## begin Exercise material

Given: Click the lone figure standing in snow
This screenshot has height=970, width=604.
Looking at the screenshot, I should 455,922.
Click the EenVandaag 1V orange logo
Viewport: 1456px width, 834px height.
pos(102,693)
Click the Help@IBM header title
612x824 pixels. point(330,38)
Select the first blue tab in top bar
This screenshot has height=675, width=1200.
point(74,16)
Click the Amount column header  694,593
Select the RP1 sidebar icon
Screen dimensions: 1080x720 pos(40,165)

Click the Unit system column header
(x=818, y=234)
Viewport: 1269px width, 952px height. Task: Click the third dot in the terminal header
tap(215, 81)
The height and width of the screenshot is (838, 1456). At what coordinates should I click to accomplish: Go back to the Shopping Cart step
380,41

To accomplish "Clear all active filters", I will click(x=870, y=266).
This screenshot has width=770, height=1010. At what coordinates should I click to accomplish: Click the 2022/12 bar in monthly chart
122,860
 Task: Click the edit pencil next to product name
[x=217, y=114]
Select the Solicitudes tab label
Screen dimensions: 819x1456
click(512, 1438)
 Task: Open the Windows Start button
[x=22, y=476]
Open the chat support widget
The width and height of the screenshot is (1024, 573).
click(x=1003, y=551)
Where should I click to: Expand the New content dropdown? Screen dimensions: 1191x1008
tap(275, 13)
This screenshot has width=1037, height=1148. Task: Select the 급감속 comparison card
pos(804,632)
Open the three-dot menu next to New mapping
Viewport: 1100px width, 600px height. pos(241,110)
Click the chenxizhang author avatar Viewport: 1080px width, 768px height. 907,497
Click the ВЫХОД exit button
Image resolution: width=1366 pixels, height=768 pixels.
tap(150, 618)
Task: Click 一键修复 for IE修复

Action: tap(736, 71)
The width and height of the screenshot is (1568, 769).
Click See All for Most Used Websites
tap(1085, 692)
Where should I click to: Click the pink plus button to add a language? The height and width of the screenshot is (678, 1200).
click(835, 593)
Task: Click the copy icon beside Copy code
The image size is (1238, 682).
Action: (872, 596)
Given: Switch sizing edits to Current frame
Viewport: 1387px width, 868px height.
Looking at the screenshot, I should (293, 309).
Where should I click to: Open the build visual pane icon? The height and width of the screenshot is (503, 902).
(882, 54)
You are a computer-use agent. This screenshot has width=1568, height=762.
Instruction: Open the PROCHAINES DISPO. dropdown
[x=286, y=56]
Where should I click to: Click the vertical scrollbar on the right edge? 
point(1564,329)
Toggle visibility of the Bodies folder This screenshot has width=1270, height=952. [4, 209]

## end Exercise material

Written task:
Can you write out all of the data again, changing every "column header" to "column heading" and leaving everything else the same?

In response:
Given: Click the lone figure standing in snow
This screenshot has height=970, width=604.
Looking at the screenshot, I should 455,922.
Click the EenVandaag 1V orange logo
Viewport: 1456px width, 834px height.
pos(102,693)
Click the Help@IBM header title
612x824 pixels. point(330,38)
Select the first blue tab in top bar
This screenshot has height=675, width=1200.
point(74,16)
Click the Amount column heading  694,593
Select the RP1 sidebar icon
Screen dimensions: 1080x720 pos(40,165)

Click the Unit system column heading
(x=818, y=234)
Viewport: 1269px width, 952px height. Task: Click the third dot in the terminal header
tap(215, 81)
The height and width of the screenshot is (838, 1456). At what coordinates should I click to accomplish: Go back to the Shopping Cart step
380,41

To accomplish "Clear all active filters", I will click(x=870, y=266).
This screenshot has width=770, height=1010. At what coordinates should I click to accomplish: Click the 2022/12 bar in monthly chart
122,860
 Task: Click the edit pencil next to product name
[x=217, y=114]
Select the Solicitudes tab label
Screen dimensions: 819x1456
click(512, 1438)
 Task: Open the Windows Start button
[x=22, y=476]
Open the chat support widget
The width and height of the screenshot is (1024, 573).
click(x=1003, y=551)
Where should I click to: Expand the New content dropdown? Screen dimensions: 1191x1008
tap(275, 13)
This screenshot has width=1037, height=1148. Task: Select the 급감속 comparison card
pos(804,632)
Open the three-dot menu next to New mapping
Viewport: 1100px width, 600px height. pos(241,110)
Click the chenxizhang author avatar Viewport: 1080px width, 768px height. 907,497
Click the ВЫХОД exit button
Image resolution: width=1366 pixels, height=768 pixels.
tap(150, 618)
Task: Click 一键修复 for IE修复

Action: tap(736, 71)
The width and height of the screenshot is (1568, 769).
Click See All for Most Used Websites
tap(1085, 692)
Where should I click to: Click the pink plus button to add a language? The height and width of the screenshot is (678, 1200).
click(835, 593)
Task: Click the copy icon beside Copy code
The image size is (1238, 682).
Action: (872, 596)
Given: Switch sizing edits to Current frame
Viewport: 1387px width, 868px height.
Looking at the screenshot, I should (293, 309).
Where should I click to: Open the build visual pane icon? The height and width of the screenshot is (503, 902).
(882, 54)
You are a computer-use agent. This screenshot has width=1568, height=762.
Instruction: Open the PROCHAINES DISPO. dropdown
[x=286, y=56]
Where should I click to: Click the vertical scrollbar on the right edge? 
point(1564,329)
Toggle visibility of the Bodies folder This screenshot has width=1270, height=952. [4, 209]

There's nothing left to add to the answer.